Wow take off a few days and look at the posts! I should have explained myself further, you are correct.

When I typed that, here was my thinking: "Never have I read a campaign setting before that offered such strong and interesting mechanical and story based reasons for players to want to branch out and really get into a human character of a certain ethnicity or nationality."

So to be fair, I should have used that sentence instead. :-)


JonGarrett wrote:
(they have whole nations living on the sun...how is that not fantastic enough?)

Wait what

Tell me more


Since the OP has now cleared up his position, I have to say that I agree somewhat.

I, too, don't like the blatant real world culture ripoffs in Golarion (as well as the terribly generic Golarion dwarves). Don't get me wrong: you can insert your "seafaring raiders from the north", "ancient civilization that built giant mausoleums", or "corrupted revolutionaries" all you want. Something for everyone, and all that.
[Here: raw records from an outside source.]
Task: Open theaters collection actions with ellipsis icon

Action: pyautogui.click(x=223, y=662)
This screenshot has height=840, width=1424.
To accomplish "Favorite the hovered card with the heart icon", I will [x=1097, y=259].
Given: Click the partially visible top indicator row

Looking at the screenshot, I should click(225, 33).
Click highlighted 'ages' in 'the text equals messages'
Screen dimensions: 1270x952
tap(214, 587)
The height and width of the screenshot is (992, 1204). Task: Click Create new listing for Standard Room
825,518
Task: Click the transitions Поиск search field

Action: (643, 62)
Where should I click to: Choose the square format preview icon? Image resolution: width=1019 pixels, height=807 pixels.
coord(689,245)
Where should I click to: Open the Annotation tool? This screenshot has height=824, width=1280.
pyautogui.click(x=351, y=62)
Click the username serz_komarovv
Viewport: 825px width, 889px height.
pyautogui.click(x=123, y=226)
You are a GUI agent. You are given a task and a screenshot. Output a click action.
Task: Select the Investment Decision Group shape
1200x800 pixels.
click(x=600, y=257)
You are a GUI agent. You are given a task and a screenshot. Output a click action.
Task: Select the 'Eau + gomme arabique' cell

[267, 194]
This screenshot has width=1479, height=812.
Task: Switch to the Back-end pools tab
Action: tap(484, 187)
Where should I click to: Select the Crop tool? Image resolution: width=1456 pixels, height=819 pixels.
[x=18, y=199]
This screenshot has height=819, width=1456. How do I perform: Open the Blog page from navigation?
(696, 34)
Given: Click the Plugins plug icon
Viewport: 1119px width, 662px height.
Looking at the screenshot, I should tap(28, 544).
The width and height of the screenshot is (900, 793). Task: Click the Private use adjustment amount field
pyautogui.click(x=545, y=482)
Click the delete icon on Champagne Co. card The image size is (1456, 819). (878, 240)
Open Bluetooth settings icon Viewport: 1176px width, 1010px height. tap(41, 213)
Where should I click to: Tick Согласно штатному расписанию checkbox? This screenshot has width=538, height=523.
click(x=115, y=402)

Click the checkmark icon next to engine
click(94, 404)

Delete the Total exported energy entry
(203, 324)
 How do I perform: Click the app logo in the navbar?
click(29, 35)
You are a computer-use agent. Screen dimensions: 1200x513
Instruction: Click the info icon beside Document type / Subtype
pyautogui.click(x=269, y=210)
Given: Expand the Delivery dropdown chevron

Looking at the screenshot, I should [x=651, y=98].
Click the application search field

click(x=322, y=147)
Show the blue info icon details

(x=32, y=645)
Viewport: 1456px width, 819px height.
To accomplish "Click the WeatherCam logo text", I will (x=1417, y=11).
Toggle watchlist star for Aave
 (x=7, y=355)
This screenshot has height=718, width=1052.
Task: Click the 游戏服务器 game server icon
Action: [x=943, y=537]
But by the gods, don't make them Vikings, ancient Egyptians, or French. Don't use the same images and terminology (longships, pharaos, pyramids, guillotines, etc.). That is lazy. Yes, those and other cultures are not quite the same than those in our world. However, the similarities still are too obvious.

Why not twist them further? Gamers usually are a pretty smart bunch, and one or two at every table will get the references even without being clobbered over the head with them.